# very large weight lifting belt.....where from?



## big shrek

im in need of a very large weight lifting belt so i can increase my deadlifts,my trouser size is 52" so do i need a 52" belt or as i understand it the belt should be worn higher,if so i will need bigger than 52"

thanks in advance


----------



## monkeybiker

Would it not be an idea to lose some weight? Serious question, not trying to be insulting.


----------



## FelonE1

Fvxk me a 52" waist


----------



## big shrek

MissMartinez said:


> Inzer do belts that big. You'll pay for it though


will have a look cheers,i have my 1st novice strongman event coming up in 8 weeks and im really pushing my training and i wanna break into the 250kg deadlift club but i do need a belt for that

thanks


----------



## The-Real-Deal

FelonE said:


> Fvxk me a 52" waist


Fk me that's nearly as big as my chest


----------



## mrwright

Picsorno52inchwaist


----------



## FGT

I'm sure you could still pull 250kg with 8" off your waist!


----------



## FGT

FelonE said:


> Fvxk me a 52" waist


And you thought you were the king of the rich teas!!!!


----------



## Dazza

I have this schiek, goes up to 50" that much i know.

Schiek Lever Power Belt


----------



## FelonE1

FGT said:


> And you thought you were the king of the rich teas!!!!


I cut on them lol


----------



## big shrek

FGT said:


> I'm sure you could still pull 250kg with 8" off your waist!


lose 8" off my waist in 8 weeks..........................not gonna happen really is it.


----------



## big shrek

Dazzza said:


> I have this schiek, goes up to 50" that much i know.
> 
> Schiek Lever Power Belt


thanks,there must be ones available as plenty of strongmen have had big waistlines over the years


----------



## big shrek

MissMartinez said:


> You'd want to order it now, takes a couple of weeks to make and to ship from America


Have u a link?


----------



## PaulB

Try Zuluglove. Hardcore Weight Lifting Apparel - Bodybuilder, Athlete, Powerlifter, Strongman

The XXL go up to 52" I think


----------



## big shrek

PaulB said:


> Try Zuluglove. Hardcore Weight Lifting Apparel - Bodybuilder, Athlete, Powerlifter, Strongman
> 
> The XXL go up to 52" I think


Thanks


----------



## PaulB

big shrek said:


> Thanks


No problem mate. I think @Mingster uses their belts and rates them highly.


----------



## big shrek

MissMartinez said:


> https://www.inzernet.com/search_results_belts.asp?txtsearchParamTxt=&txtsearchParamCat=8&txtsearchParamType=ALL&txtsearchParamMan=ALL&txtsearchParamVen=ALL&txtFromSearch=fromSearch&iLevel=1


Won't let me on says site is untrusted


----------



## Stephen9069

big shrek said:


> will have a look cheers,i have my 1st novice strongman event coming up in 8 weeks and im really pushing my training and i wanna break into the 250kg deadlift club but i do need a belt for that
> 
> thanks


What comp are you competing in mate

Have you tried strength shop or pullums.


----------



## Dan TT

52" inch jesus christ, you are a very large waisted man. Maybe drop a few lbs that can't be healthy lol


----------



## big shrek

Stephen9069 said:


> What comp are you competing in mate
> 
> Have you tried strength shop or pullums.


hi

Im competing in Birminghams strongest man (novice) and Northamptonshire strongest novice


----------



## big shrek

Dan TT said:


> 52" inch jesus christ, you are a very large waisted man. Maybe drop a few lbs that can't be healthy lol


Ok.....................


----------



## Stephen9069

big shrek said:


> hi
> 
> Im competing in Birminghams strongest man (novice) and Northamptonshire strongest novice


Thought you might of been at the same comp as me lol I'm competing in 7 weeks time.

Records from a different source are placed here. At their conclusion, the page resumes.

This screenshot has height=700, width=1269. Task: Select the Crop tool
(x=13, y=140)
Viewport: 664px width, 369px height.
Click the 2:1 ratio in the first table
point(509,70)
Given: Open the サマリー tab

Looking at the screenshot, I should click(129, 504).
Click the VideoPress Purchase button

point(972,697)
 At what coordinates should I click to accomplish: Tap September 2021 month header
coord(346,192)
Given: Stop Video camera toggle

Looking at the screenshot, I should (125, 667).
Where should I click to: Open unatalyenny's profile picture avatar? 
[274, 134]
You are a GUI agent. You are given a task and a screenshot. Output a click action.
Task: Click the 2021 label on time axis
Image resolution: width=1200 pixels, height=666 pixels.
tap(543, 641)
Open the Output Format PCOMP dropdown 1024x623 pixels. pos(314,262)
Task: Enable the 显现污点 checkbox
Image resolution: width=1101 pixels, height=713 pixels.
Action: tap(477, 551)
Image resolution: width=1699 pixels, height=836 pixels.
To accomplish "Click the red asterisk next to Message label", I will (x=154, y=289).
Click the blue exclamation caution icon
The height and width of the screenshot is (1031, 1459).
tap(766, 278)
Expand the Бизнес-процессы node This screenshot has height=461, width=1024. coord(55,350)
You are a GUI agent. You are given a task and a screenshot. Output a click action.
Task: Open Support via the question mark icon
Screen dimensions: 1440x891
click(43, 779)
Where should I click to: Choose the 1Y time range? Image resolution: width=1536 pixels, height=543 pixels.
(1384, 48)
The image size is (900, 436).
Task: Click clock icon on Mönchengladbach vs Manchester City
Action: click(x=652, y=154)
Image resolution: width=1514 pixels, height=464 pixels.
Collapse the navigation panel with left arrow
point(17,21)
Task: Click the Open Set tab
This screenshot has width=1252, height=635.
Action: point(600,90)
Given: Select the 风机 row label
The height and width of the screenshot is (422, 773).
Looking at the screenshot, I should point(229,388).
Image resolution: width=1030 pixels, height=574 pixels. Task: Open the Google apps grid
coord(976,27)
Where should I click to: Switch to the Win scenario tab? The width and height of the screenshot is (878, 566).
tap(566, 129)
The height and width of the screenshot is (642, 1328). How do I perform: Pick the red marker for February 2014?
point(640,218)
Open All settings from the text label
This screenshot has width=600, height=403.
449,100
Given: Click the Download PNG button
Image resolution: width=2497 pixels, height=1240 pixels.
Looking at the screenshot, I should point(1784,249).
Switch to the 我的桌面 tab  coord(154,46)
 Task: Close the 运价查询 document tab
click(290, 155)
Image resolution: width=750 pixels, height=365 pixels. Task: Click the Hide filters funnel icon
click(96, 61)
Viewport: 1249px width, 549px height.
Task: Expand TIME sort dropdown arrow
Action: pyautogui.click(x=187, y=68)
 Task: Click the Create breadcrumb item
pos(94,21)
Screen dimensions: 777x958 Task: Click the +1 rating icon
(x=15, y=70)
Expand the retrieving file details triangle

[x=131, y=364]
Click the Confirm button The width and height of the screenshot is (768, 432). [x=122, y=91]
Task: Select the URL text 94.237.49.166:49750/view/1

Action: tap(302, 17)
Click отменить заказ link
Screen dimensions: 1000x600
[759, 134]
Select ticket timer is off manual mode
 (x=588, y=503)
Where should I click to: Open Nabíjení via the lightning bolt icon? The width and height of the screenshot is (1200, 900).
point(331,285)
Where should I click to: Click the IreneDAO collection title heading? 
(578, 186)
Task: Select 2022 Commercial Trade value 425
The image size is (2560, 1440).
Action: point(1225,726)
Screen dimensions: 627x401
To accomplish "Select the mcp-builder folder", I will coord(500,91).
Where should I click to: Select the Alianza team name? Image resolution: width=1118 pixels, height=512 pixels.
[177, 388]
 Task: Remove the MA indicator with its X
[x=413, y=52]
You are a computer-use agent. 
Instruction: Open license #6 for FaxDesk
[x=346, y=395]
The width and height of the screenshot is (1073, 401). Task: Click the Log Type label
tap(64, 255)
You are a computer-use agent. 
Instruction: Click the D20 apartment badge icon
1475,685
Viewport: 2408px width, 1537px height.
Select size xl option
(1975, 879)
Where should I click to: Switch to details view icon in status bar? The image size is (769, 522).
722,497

Good luck mate and enjoy it.


----------



## big shrek

Stephen9069 said:


> Thought you might of been at the same comp as me lol I'm competing in 7 weeks time.
> 
> Good luck mate and enjoy it.


Are you doing it then?

I have only been training a few weeks so not hoping for much result wise, it's the experience I want really.win or lose I will enjoy it


----------



## Stephen9069

big shrek said:


> Are you doing it then?
> 
> I have only been training a few weeks so not hoping for much result wise, it's the experience I want really.win or lose I will enjoy it


I'm competing at the strongman sanctuary comp in Ash, Kent. I'm in the inters.

That's the way mate get the experience the move up when your ready to do so.


----------



## big shrek

Stephen9069 said:


> I'm competing at the strongman sanctuary comp in Ash, Kent. I'm in the inters.
> 
> That's the way mate get the experience the move up when your ready to do so.


Ah cool, ive really cleaned my diet up (broccoli/chicken/brown rice/eggs etc) and im training 4 times a week so hopefully will be ready in time.

Good luck with yours matey


----------



## Stephen9069

big shrek said:


> Ah cool, ive really cleaned my diet up (broccoli/chicken/brown rice/eggs etc) and im training 4 times a week so hopefully will be ready in time.
> 
> Good luck with yours matey


You will be mate and cheers


----------



## John.

I bought on for my buddy recently, he's a big fella too, this is actually a little too big for him, BRB!

http://www.ebay.co.uk/itm/Power-Lifting-Weightlifting-Fitness-Leather-Belts-M-L-XL-XXL-Sizes-/160995212729?var=&hash=item0

The size is 4XL, if they don't have one listed, just email them. Cost about £23 I think and the quality is pretty good.


----------